Your goal |
Please produce a character-exact copy of the listing that follows, omitting all images.

Available data |
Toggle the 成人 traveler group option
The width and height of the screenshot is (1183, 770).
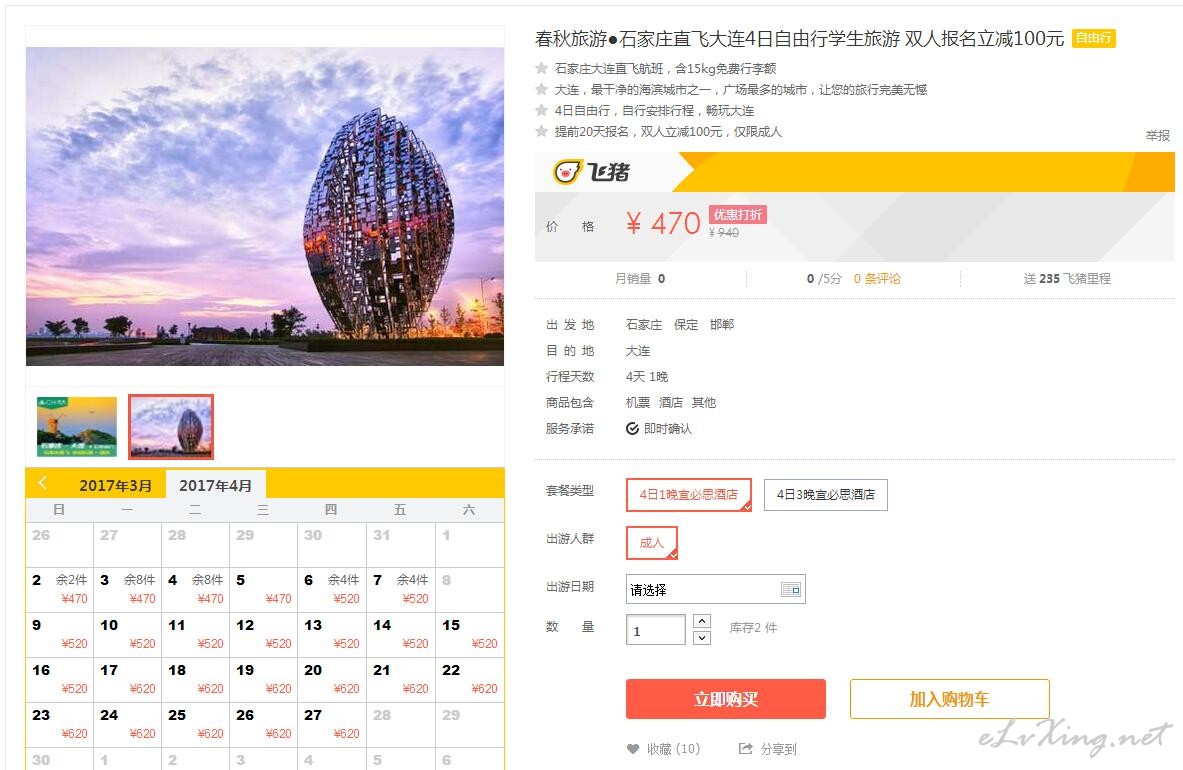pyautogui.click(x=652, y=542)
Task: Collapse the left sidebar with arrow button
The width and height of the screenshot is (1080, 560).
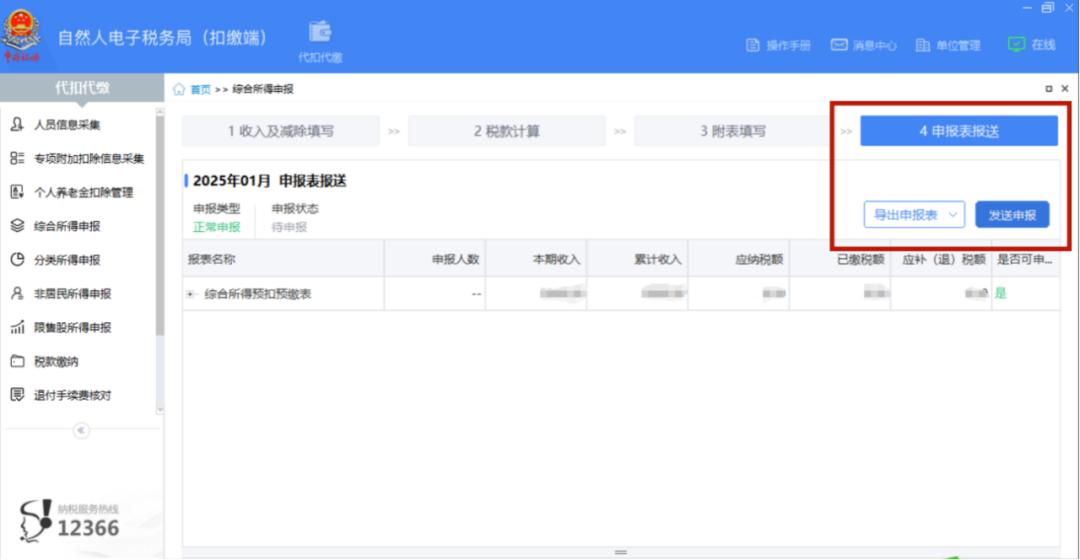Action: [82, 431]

Answer to the exercise |
Toggle the 成人 traveler group option
The width and height of the screenshot is (1183, 770).
pyautogui.click(x=652, y=542)
Task: Collapse the left sidebar with arrow button
The width and height of the screenshot is (1080, 560).
Action: [82, 431]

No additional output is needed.